Copy out the material below verbatim, from the line containing "Sign Up (205, 5)" through the line containing "play finder (98, 321)", with both end lines included.

═══ Extracted material ═══

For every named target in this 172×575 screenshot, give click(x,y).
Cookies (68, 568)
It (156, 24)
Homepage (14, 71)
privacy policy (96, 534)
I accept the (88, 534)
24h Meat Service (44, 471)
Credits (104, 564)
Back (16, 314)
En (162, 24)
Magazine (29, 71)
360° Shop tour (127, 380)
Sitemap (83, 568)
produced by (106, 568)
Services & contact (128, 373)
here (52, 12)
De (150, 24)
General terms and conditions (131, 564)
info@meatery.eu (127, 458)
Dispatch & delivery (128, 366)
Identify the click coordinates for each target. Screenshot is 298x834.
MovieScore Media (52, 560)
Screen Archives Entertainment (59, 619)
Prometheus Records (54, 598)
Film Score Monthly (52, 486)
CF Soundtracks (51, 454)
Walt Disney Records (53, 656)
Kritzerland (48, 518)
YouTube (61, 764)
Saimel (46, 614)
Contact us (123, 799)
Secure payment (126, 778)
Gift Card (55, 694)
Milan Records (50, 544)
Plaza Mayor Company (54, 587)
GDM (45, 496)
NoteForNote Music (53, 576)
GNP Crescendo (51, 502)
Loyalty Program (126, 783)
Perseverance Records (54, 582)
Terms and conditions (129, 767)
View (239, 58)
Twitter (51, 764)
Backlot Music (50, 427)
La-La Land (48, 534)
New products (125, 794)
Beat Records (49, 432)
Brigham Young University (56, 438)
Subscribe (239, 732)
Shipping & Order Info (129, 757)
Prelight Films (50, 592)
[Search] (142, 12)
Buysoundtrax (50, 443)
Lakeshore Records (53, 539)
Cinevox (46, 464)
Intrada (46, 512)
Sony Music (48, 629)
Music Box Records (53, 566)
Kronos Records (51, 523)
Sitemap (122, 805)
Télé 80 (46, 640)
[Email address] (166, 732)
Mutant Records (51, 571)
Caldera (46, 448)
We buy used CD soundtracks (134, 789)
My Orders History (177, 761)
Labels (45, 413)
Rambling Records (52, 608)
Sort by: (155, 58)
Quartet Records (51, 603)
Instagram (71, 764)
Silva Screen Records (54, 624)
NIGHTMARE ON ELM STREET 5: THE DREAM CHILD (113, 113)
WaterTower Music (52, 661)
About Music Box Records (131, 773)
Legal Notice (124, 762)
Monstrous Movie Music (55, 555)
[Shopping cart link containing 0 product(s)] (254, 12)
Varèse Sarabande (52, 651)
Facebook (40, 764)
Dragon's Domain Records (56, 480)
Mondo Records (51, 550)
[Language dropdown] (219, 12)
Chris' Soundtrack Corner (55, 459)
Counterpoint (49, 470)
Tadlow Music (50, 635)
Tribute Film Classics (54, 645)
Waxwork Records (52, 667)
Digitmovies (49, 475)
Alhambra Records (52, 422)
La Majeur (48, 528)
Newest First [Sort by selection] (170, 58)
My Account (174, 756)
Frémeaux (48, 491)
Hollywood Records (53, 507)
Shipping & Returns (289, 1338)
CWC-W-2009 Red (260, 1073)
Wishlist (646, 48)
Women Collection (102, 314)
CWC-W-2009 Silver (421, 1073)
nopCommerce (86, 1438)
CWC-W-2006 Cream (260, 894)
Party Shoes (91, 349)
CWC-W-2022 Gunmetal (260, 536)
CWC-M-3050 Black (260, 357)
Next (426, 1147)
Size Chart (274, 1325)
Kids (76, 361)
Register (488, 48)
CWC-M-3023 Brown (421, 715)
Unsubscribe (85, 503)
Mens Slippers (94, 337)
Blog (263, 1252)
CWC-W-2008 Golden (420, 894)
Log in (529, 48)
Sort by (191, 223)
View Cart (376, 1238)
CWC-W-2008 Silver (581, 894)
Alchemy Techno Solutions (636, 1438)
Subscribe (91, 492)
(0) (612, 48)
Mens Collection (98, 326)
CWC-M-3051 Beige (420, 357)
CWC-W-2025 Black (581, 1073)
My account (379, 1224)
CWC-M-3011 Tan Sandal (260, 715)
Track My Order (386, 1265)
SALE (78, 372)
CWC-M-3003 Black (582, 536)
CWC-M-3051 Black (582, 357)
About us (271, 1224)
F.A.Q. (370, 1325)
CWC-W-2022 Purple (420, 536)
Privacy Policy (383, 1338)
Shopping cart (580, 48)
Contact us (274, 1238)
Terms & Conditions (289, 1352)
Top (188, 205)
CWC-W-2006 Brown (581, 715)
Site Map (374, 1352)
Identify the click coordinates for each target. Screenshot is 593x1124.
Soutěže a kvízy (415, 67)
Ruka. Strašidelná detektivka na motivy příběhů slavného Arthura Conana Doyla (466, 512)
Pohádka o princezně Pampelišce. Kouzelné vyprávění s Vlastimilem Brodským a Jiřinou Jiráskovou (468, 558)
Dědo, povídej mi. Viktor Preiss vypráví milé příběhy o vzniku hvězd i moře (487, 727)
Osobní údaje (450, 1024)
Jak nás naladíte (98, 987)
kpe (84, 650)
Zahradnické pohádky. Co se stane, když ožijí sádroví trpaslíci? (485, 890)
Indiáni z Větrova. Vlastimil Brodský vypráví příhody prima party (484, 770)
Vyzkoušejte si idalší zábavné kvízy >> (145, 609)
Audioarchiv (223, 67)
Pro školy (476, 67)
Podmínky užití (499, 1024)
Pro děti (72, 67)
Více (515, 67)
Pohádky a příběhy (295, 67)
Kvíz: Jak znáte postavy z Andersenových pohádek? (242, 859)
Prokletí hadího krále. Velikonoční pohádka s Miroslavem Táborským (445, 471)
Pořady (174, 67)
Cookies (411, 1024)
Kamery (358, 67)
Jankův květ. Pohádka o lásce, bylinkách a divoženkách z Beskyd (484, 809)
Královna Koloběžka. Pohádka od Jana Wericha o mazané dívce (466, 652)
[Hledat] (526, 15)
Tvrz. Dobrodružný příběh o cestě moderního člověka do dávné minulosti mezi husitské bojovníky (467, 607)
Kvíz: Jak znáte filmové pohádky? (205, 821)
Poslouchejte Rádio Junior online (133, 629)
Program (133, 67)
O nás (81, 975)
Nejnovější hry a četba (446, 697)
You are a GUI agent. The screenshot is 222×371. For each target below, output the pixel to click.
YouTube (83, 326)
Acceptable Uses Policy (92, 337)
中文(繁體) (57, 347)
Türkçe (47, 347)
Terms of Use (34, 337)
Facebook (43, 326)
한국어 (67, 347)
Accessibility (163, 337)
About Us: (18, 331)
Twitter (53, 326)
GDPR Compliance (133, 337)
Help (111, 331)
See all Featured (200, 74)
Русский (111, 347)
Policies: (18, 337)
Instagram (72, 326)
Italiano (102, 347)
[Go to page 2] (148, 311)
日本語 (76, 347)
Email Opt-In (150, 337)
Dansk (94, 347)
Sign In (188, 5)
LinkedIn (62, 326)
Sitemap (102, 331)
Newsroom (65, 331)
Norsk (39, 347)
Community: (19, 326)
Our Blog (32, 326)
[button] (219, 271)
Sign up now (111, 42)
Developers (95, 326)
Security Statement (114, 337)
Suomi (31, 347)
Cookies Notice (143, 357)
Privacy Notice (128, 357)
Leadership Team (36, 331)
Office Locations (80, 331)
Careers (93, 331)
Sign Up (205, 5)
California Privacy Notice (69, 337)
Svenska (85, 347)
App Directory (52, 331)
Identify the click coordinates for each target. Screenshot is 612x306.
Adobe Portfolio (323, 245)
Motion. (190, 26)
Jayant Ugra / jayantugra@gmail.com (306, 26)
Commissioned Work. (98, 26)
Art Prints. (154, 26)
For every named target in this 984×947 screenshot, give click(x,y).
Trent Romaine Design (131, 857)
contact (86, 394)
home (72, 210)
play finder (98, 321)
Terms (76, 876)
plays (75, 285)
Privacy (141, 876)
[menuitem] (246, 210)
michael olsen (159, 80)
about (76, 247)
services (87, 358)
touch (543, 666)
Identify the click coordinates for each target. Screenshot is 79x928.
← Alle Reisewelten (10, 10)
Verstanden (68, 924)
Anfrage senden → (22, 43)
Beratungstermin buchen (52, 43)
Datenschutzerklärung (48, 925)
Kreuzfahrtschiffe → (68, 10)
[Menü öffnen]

═══

**Problem solution:**
Sign Up (205, 5)
California Privacy Notice (69, 337)
Svenska (85, 347)
App Directory (52, 331)
Identify the click coordinates for each target. Screenshot is 612x306.
Adobe Portfolio (323, 245)
Motion. (190, 26)
Jayant Ugra / jayantugra@gmail.com (306, 26)
Commissioned Work. (98, 26)
Art Prints. (154, 26)
For every named target in this 984×947 screenshot, give click(x,y).
Trent Romaine Design (131, 857)
contact (86, 394)
home (72, 210)
play finder (98, 321)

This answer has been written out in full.